The differences between a $2 pick six and a 50-cent pick five are even bigger than they sound. Three things take it from an expensive and daunting wager to an affordable and manageable one: Making it one race shorter cuts down on the number of combinations by a factor of two or three; reducing the minimum bet by 75 percent significantly reduces the cost of entry; and, as a nice kicker, a 15 rather than 24 percent takeout rate is like a 10 percent bonus on the payoff.
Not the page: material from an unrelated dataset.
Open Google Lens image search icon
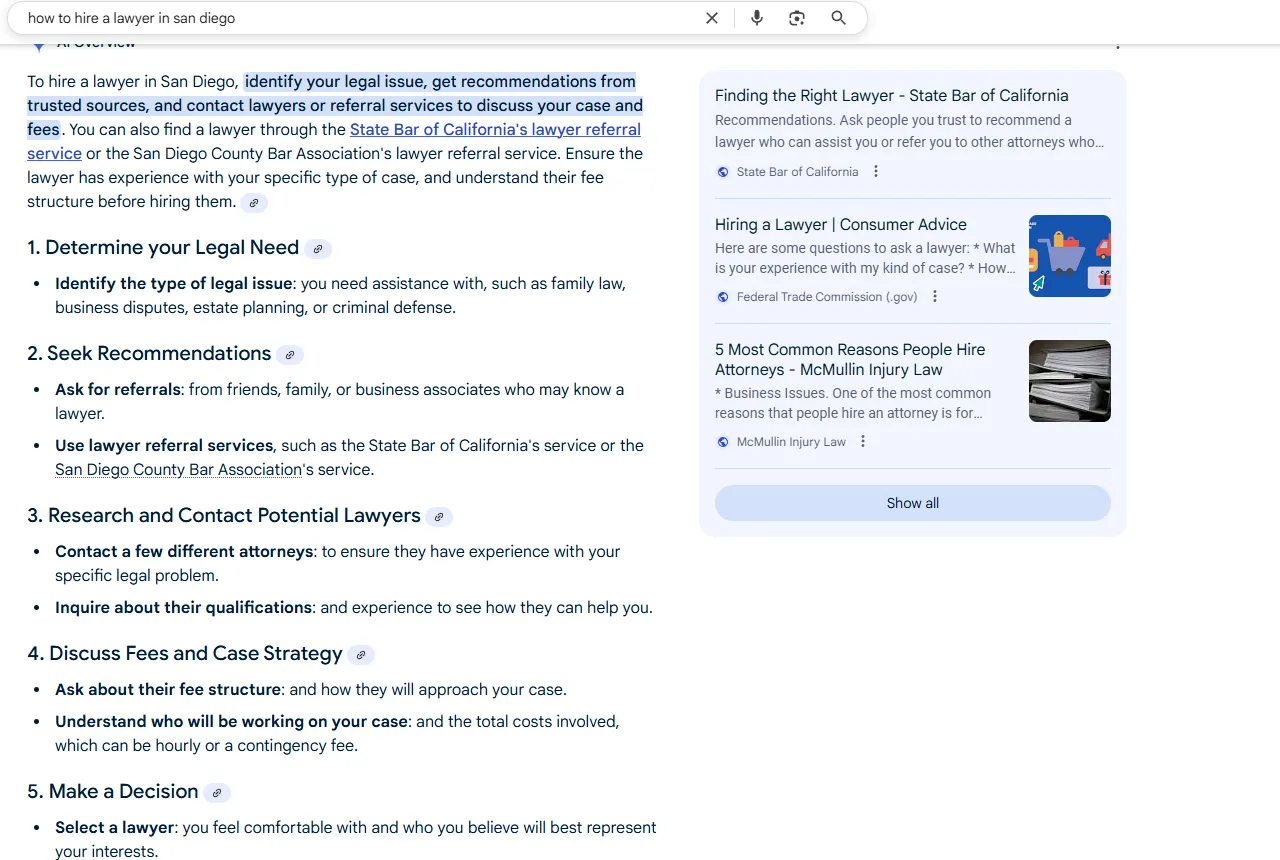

It is a much better bet than the pick six on most days for most customers, but this does not mean that the major circuits that can support healthy pick six pools as well should discontinue that bet. On the third day of the meeting, this past Wednesday, the pick five handled $165,628, about the drop-off you would expect for a weekday, but the pick six handled $502,523, because there was a $137,011 carryover. The pick six remains the one bet where handle can octuple from a Saturday to a Wednesday, solely because of the carryover provision. There’s room for both, and now the average player can have the same fun as a pick-six whale, navigating his way through a series of races at a sharply reduced cost and higher rate of payout.

The second new bet, which was scheduled to begin Thursday, is a different sort of creature with murkier prospects of success: a conventional pick four linking races from two disparate tracks, Belmont and Penn National. It will be offered every Thursday on the last two races from Belmont and the first two from Penn, and again with a 15 percent rather than 24 percent takeout, and a 50-cent minimum.
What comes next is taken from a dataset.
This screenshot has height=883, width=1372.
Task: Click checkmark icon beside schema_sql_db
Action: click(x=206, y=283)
It remains to be seen how many Belmont customers have been waiting their whole lives to combine their opinions on the track they regularly handicap with one they rarely look at, but the sheer novelty of the concept deserves applause for, at the very least, showing that a modicum of cooperation between tracks is even possible.

There should be a dozen of these multitrack opportunities – Saratoga and Del Mar, or Belmont Fall and Keeneland Fall are obvious candidates – and of course it’s a glaring omission that there’s no national pick-whatever bet combining the top races from around the country every Saturday afternoon. Giving people what they want at a price that makes them feel like they’re getting a break – that sounds dangerously close to a winning business strategy.